En avril 2026, le président américain a utilisé la Defense Production Act pour souligner que la grille électrique nationale et les infrastructures énergétiques à grande échelle sont essentielles à la défense nationale.
Or, dans le même temps, des États comme New York ont instauré des moratoires sur les nouveaux centres de données hyperscale, invoquant des risques pour les consommateurs de payer des infrastructures sous-utilisées.
Le cœur du problème se trouve dans la région PJM Interconnection, qui couvre 13 États et concentre une part importante de la capacité industrielle majeure et de la fabrication de semi-conducteurs américaine. Cette région doit gérer une hausse prévue de la demande électrique liée à plus de 48,5 gigawatts de projets de centres de données, représentant environ 30% de sa pointe estivale 2025.
Cette situation soulève la question de la capacité industrielle en cas de mobilisation de défense, notamment la soutenabilité du réseau à absorber simultanément de fortes augmentations de charge commerciale et militaire.

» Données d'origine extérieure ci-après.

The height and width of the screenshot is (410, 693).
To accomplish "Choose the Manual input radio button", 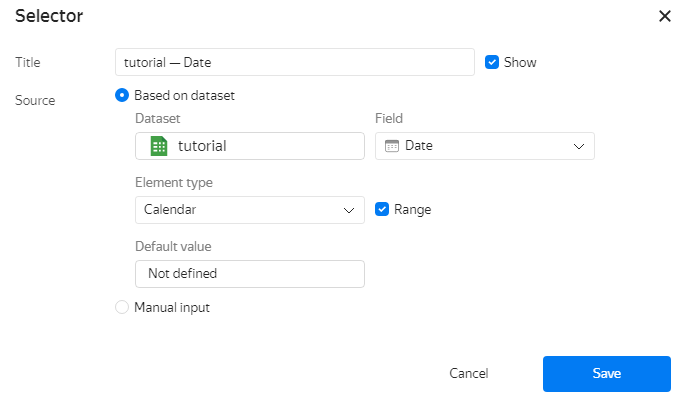I will pos(122,308).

Contrairement au traitement initialement perçu comme physique, le problème clé devient financier et règlementaire: qui doit supporter le coût d’une demande qui pourrait ne jamais se matérialiser ? En mars 2026, les grandes entreprises technologiques ont signé un engagement à supporter les coûts de l’électricité et des infrastructures nécessaires, mais les régulations fédérales et étatiques sont séparées et n’abordent pas de manière coordonnée la répartition des risques.

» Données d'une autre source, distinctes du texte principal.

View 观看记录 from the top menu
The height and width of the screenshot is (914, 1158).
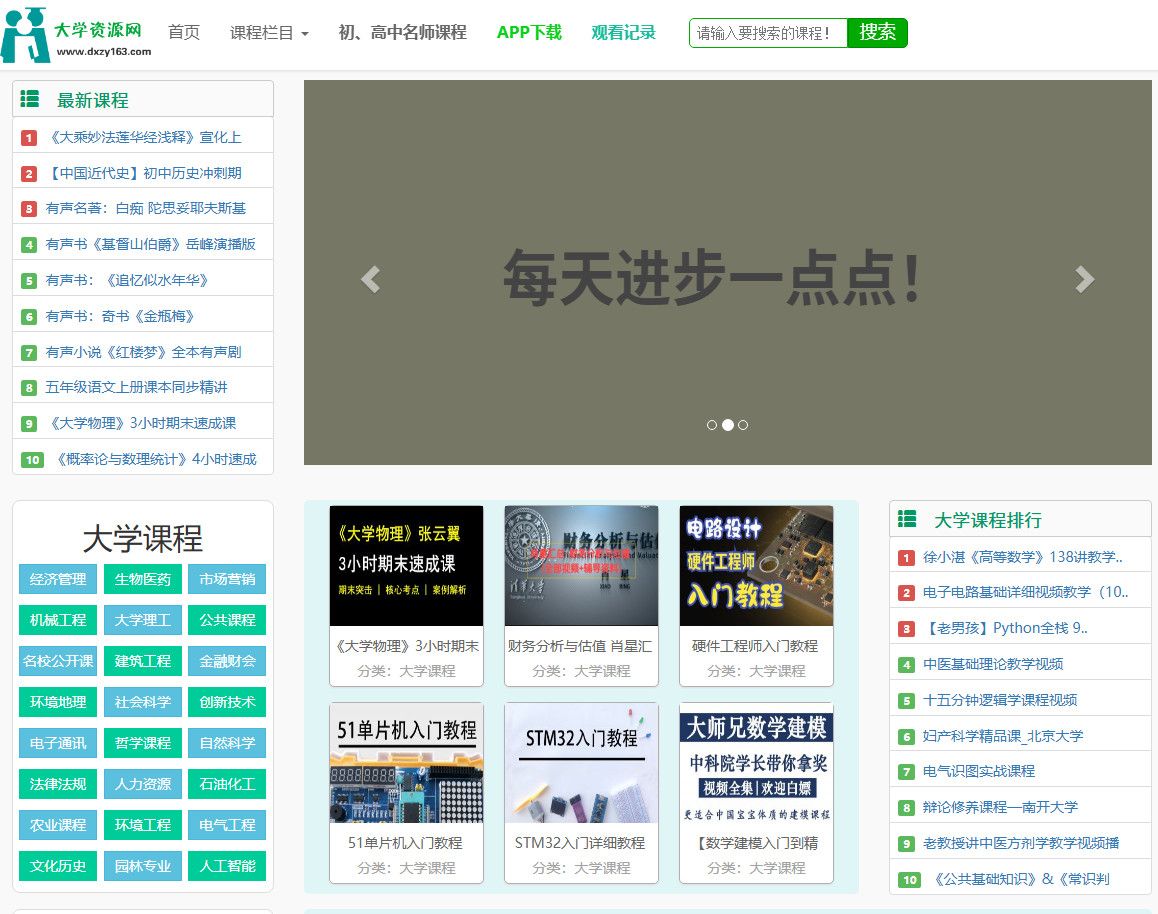coord(623,32)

Le marché de capacité régional prévoit la puissance nécessaire jusqu’à trois ans à l’avance et considère les prévisions de nouveaux centres, parfois gonflées par des demandes redondantes. Les analyses montrent que l’exclusion des charges futures des centres de données pourrait réduire les revenus du marché de capacité de 6,5 milliards de dollars, soit plus de 39%.
Cette situation de « collier tarifaire » réglementaire limite les prix à la hausse et à la baisse pour protéger les consommateurs mais complique la signalisation économique nécessaire à la construction de nouvelles capacités de production.
Des autorités d’États comme la Pennsylvanie contestent les règles fédérales pour défendre leurs consommateurs face aux coûts croissants, tandis que le gestionnaire du marché souligne la nécessité de ces signaux de prix pour inciter à l’investissement dans de nouvelles capacités.
Pour résoudre ce conflit, des propositions émergent, telles qu’un mécanisme dédié aux grandes charges offfrant un lien direct entre la demande et la nouvelle production, excluant la demande non assurée des calculs généraux.
Le cas de l’Ohio illustre comment contraindre l’expression d’intérêt via des engagements financiers firmes réduit notablement les prévisions de charge, même si des tensions subsistent quant à l’intégration de ces données dans les prévisions du marché régional.
Ces différends provoquent des retards de projets, influencent les campagnes électorales et complexifient la gestion politique locale malgré la reconnaissance fédérale de la nécessité d’une infrastructure énergétique rapide et fiable.
La Federal Energy Regulatory Commission (FERC) a initié des démarches pour réviser et améliorer les règles sur les grandes demandes, mais une vraie solution passe par une coordination formelle fédérale-états afin d’harmoniser la prévision de la demande, les engagements financiers et la répartition des coûts entre marché de gros et tarifs de détail.
Enfin, de meilleures données, notamment via des enquêtes nationales sur la consommation des centres de données, doivent renforcer la transparence. Sans accords clairs sur qui paie quoi et à quel moment, les États continueront d’adopter des mesures restrictives, freinant la montée en puissance indispensable de l’énergie pour soutenir à la fois l’économie numérique et la défense nationale.